The Drake is for sale – the iconic hotel, on the iconic Miracle Mile, is as iconic as deep dish pizza!
So the Drake Hotel is up for sale, is it? Faustian bargains in tiled marble. Ah yes, the iconic Drake Hotel, located on the iconic Miracle Mile, in the heart of the heartland of the tall, bold slugger that we call the Windy City, whose iconic skyline and iconic Lakefront are as iconic as deep dish pizza, not to mention Wrigley Field. I only set foot in the Drake once — to show a friend from Portland, Oregon how the other .00001% live, back in 1998. I figured it was part of the tour, and besides, it satisfied my raging curiosity.
My spouse ate lunch there once, with her mother. They ordered soup — the the only thing on the menu that they (or anyone, aside from Frank Sinatra, who hung out at the Ambassador) could afford. I don’t mean to bad-mouth the dump. It exuded high class. It still does. It opened over a century ago, right after Prohibition began, in 1920. Yet only one major gangster (Frank Nitti) ever lived there for any length of time, and that was well after repeal. Rich socialites used to go there for Afternoon Tea. They still do. There’s harp music in the lobby, for any California Angels who happen to be in the toddlin’ town. Now is that class, or is that crass?
The architecture (Fox & Marshall) is neither spectacular nor offensive — call it tasteful, restrained, or dull, but (unlike, say, Trump Tower) it neither mocks nor obscures anything that surrounds it, be it the iconic John Hancock Center or the once-iconic Playboy Building, (re-)renamed the Palmolive, which was its original name.

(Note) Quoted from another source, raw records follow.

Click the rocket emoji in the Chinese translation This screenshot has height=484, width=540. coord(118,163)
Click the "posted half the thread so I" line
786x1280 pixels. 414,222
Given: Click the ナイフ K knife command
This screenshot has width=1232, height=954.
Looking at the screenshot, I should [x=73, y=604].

The Palmolive, designed by Holabird & Root, is a masterpiece. It opened in 1929, just prior to the Depression. When Chicago native Hugh Hefner bought the joint, he did the unthinkable, putting the once-iconic rabbit ears on the roof. That was in 1965, three years before the Hancock (designed by Fazler Khan, who also did the iconic Sears [now Willis] Tower) debuted. At that point it became obvious even to the most fastidious or naive visitors to the Drake that the Playboy logo was not being used as an aerial antenna, but was, shall we say, ornamental — from an aesthetic standpoint, an earsore. After a quarter-century, Hef, having relocated his empire to the West Coast, sold the building to some developers, who turned it into a condominium, no doubt seeking to restore family values, and the dignity of making a fast buck.

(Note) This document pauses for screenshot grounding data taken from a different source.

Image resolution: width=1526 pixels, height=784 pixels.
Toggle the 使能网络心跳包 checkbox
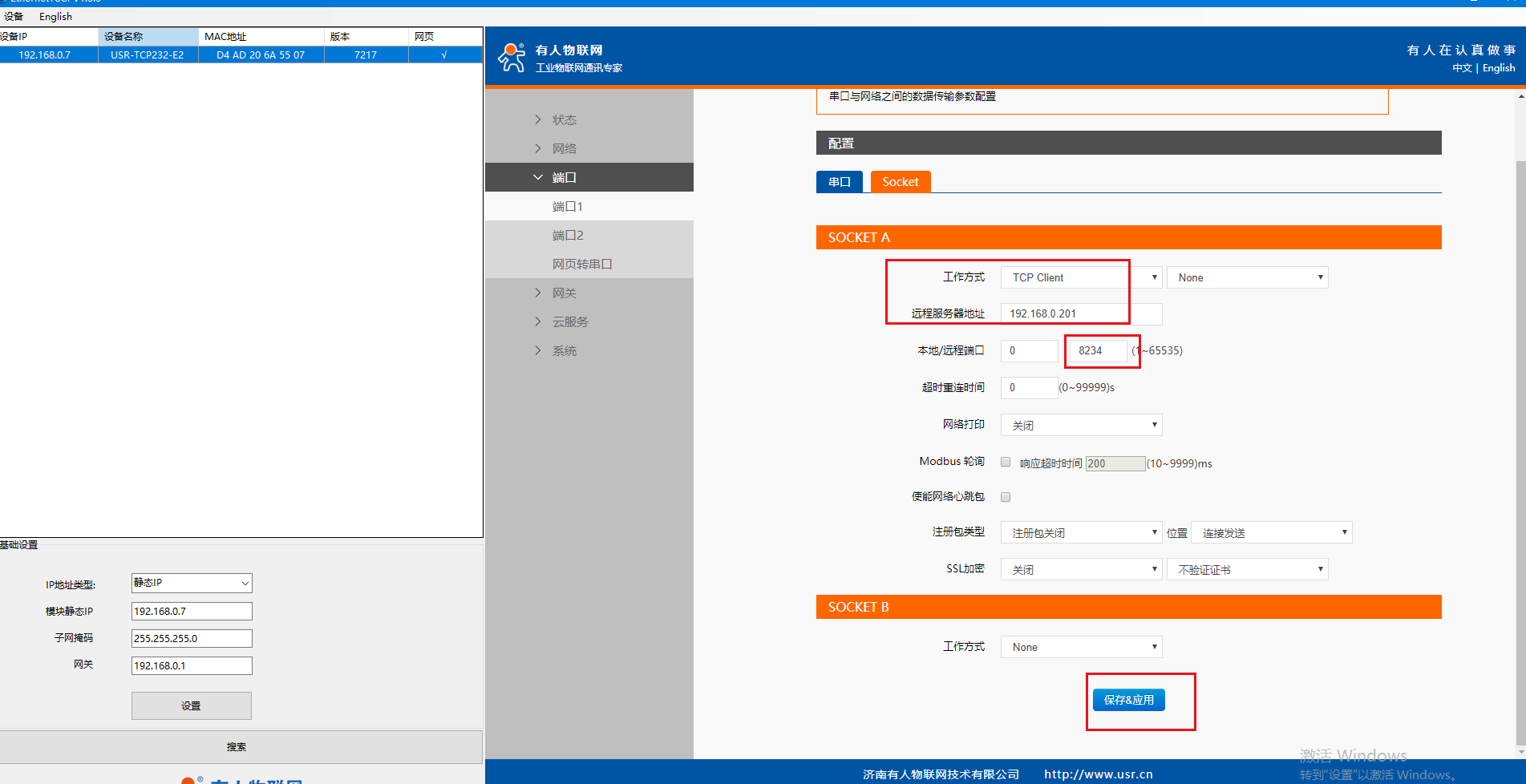click(x=1006, y=497)
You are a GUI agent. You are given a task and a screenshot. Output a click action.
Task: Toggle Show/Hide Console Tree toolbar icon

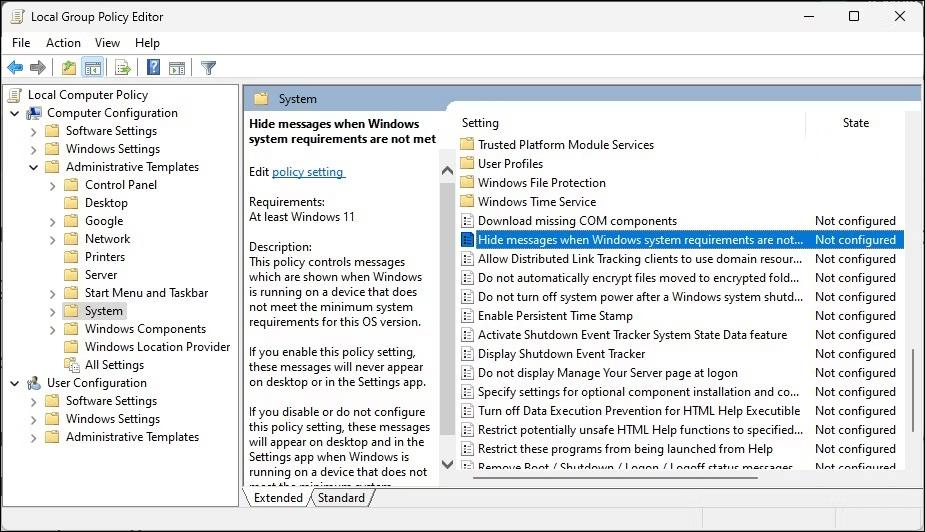point(92,68)
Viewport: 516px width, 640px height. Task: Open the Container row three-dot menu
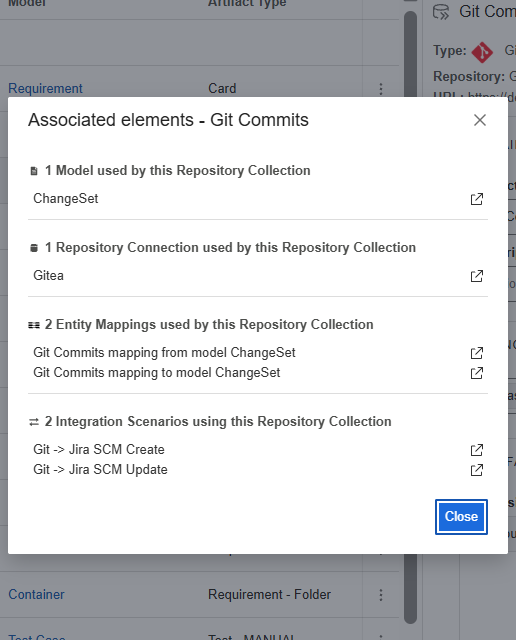click(381, 595)
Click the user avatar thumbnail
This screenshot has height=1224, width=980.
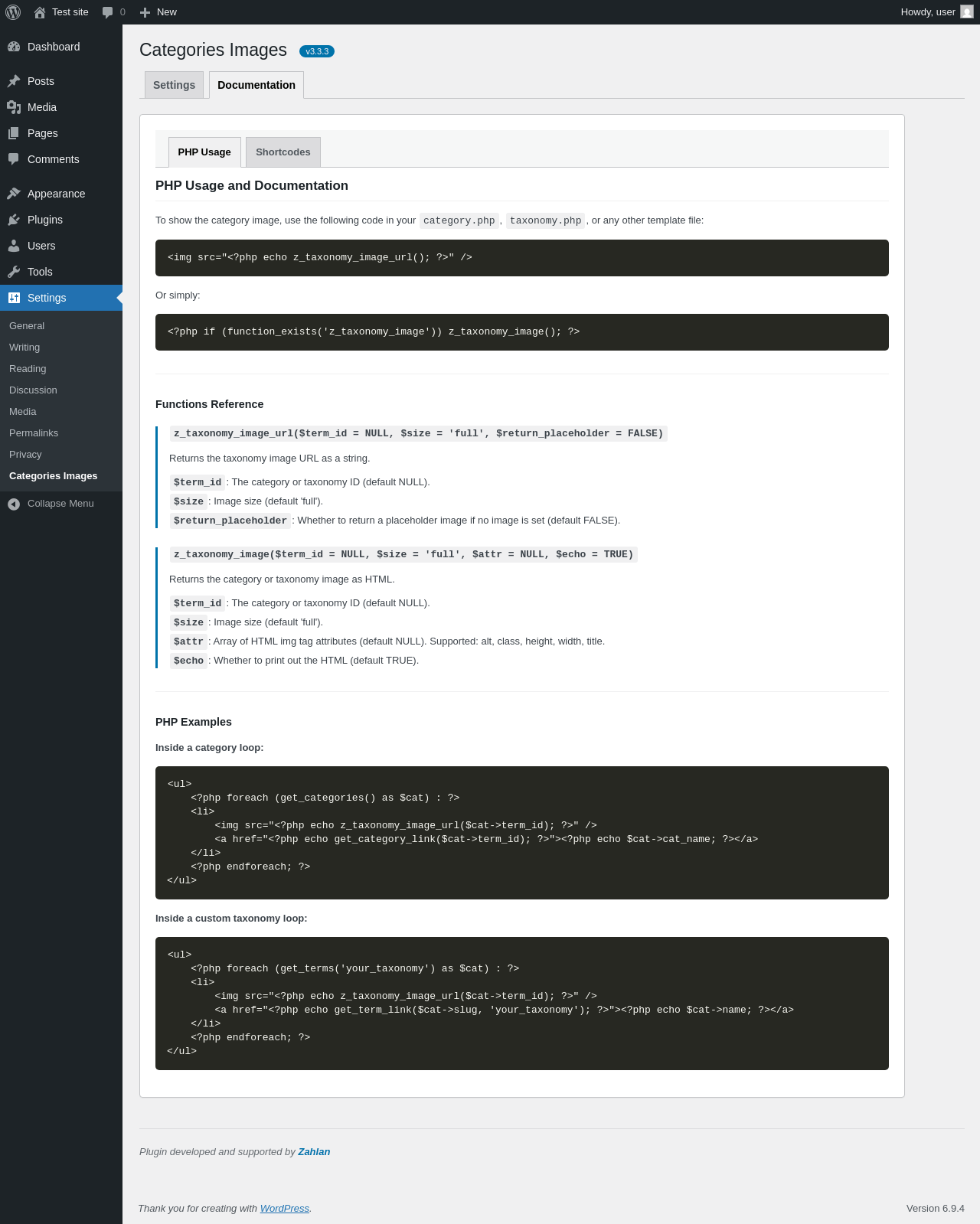967,12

However, in 2003 the ex-Playboy was put on the National Register of Historic Places, which required it to shed its immodesty and assume a modest figure, at least in public. Hence it reverted to its maiden name, in honor both of its commercial origins (Colgate-Palmolive) and to cleanse itself of any unsavory associations with its own past. Having washed its hands off Hefner, it could now resume its place next door to the Drake, without exciting a murmur, let alone a squawk, among the iconic guests who stayed at the iconic chalet in Chitown, secure in their virtue, as well as of those they rubbed up against — everyone else on the Near North Side having been rubbed out, long ago.
When I see the Drake in my mind’s eye, I don’t think of it as just another piece of the vast real estate puzzle, though that’s what it is. Hilton bought it in 1996, which means that Paris and Geneva (respectively) own part of it, but (grande dames that they are) are now bored with it, hence trying to get rid of it. Fickle is as fickle buys and sells. No, I view it as a friend — exactly the advice that Gertrude gave her son with regard to Denmark, the semester he dropped out of Wittenberg College to return to iconic Elsinore Castle. Granted, he didn’t have a mortgage on it, nor did he enjoy the food in the dining room, never mind the after-dinner drinks. But he did have a surreal estate there, just like the iconic celebrities, wanna-be’s, and has-beens who crowd into the lobby, same as me, just to get a glimpse of the great pretenders themselves, in the flash. I coulda been one myself, if fate hadn’t intervened, by denying me the unequal opportunity.
Yet whenever I drive past the Drake on my way downtown, as the lights of the Loop shine down (and off) the Lake, and the S-curve bends around Streeterville, past Oprah’s house (Lake Point Tower), toward Millenium Park and the Wailing Wall, where architects go to mourn the loss of beauty, truth and a feel for nature — a few blocks from Daley Plaza, where the iconic Picasso sculpture protects the Machine from the curse of kitsch, I think of the Roaring ’20s, and how bangs became whimpers — as iconic as the cosmos itself, consumed by the Great Fire in the soft underbelly of the corporate beast. The center did not fold; it folded. Goldbricks of the world unite: you have nothing to lose but your liquidity. Après Le Drake le déluge. Chap. 10, the final audit. Asses to asses: served in an iconic decanter of imported, eco-tourist friendly, Indiana Doom pixie dust, to go.1
1 Denny Jacob, “Chicago’s historic Drake Hotel, which has welcomed guests like Princess Diana and Walt Disney, is for sale.” (Chicago Tribune, August 11, 2021).